Task description: Reproduce exactly the lines below, starting with the line that contains "Given: Select the" and ending with the last line of the records, both included, and nothing else.

Source material:
•••••

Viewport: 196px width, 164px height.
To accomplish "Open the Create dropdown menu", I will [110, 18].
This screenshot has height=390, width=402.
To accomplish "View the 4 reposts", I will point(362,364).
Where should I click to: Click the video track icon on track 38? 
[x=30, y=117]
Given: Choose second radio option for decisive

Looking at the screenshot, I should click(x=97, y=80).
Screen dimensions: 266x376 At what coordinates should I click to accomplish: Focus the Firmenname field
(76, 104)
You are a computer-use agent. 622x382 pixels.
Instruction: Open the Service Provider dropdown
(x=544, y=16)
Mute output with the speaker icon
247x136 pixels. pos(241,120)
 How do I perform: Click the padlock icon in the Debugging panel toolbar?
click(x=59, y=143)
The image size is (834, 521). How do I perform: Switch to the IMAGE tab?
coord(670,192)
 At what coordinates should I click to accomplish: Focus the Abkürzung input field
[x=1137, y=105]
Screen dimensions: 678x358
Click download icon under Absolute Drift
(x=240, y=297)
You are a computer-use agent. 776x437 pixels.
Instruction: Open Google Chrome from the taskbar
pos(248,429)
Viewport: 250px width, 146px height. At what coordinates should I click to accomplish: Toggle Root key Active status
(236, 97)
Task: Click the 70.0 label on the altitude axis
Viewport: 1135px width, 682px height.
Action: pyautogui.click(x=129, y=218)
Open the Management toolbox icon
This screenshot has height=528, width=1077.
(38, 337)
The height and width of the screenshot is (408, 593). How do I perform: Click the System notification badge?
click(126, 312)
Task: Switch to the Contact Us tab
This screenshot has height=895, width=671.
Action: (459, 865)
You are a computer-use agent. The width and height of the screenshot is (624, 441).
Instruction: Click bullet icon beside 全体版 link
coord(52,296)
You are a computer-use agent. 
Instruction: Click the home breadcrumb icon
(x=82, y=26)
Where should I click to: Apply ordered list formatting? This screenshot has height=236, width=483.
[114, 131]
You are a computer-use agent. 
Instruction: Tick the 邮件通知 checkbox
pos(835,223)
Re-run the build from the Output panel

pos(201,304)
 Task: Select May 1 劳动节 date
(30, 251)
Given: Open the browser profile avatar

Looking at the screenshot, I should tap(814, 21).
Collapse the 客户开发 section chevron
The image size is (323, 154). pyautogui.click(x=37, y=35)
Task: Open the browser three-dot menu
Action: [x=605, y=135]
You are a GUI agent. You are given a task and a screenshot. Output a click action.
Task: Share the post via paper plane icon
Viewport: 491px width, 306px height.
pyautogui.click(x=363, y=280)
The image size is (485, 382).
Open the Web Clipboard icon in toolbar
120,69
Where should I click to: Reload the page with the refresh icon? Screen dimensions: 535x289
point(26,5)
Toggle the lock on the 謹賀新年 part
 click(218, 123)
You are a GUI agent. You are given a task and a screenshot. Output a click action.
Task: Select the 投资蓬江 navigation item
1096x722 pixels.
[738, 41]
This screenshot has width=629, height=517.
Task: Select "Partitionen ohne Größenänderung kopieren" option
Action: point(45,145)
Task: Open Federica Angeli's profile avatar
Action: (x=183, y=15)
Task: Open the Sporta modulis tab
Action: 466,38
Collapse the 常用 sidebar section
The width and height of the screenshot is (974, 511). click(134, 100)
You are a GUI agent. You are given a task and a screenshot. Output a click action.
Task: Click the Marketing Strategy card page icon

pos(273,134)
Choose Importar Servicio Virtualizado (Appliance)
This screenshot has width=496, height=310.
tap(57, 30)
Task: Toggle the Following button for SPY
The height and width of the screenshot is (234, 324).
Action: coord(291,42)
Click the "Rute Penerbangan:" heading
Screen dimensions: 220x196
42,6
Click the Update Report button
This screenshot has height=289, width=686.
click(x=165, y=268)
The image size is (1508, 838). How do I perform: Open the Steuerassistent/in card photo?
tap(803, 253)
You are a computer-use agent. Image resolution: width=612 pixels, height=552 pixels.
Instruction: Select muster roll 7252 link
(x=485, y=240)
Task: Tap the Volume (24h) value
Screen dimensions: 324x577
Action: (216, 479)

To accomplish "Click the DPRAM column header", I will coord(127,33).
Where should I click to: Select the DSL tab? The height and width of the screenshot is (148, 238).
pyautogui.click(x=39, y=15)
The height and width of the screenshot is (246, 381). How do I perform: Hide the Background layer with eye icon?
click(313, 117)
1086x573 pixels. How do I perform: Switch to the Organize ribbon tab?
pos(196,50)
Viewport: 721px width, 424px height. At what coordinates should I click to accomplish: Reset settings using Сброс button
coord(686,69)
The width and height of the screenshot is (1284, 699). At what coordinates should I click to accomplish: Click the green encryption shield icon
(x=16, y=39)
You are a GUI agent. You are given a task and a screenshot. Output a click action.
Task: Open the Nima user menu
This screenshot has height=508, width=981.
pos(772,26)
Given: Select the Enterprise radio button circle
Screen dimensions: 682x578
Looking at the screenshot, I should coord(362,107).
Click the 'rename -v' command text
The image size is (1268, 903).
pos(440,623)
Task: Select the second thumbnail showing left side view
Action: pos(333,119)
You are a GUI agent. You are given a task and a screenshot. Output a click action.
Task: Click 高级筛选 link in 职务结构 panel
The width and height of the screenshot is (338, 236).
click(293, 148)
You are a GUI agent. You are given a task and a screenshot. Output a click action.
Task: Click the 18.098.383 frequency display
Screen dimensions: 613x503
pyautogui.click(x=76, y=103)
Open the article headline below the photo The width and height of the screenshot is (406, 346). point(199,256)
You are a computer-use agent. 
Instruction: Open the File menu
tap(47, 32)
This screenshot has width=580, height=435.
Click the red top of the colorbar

•••••

Task output:
Given: Select the Enterprise radio button circle
Screen dimensions: 682x578
Looking at the screenshot, I should coord(362,107).
Click the 'rename -v' command text
The image size is (1268, 903).
pos(440,623)
Task: Select the second thumbnail showing left side view
Action: pos(333,119)
You are a GUI agent. You are given a task and a screenshot. Output a click action.
Task: Click 高级筛选 link in 职务结构 panel
The width and height of the screenshot is (338, 236).
click(293, 148)
You are a GUI agent. You are given a task and a screenshot. Output a click action.
Task: Click the 18.098.383 frequency display
Screen dimensions: 613x503
pyautogui.click(x=76, y=103)
Open the article headline below the photo The width and height of the screenshot is (406, 346). point(199,256)
You are a computer-use agent. 
Instruction: Open the File menu
tap(47, 32)
This screenshot has width=580, height=435.
Click the red top of the colorbar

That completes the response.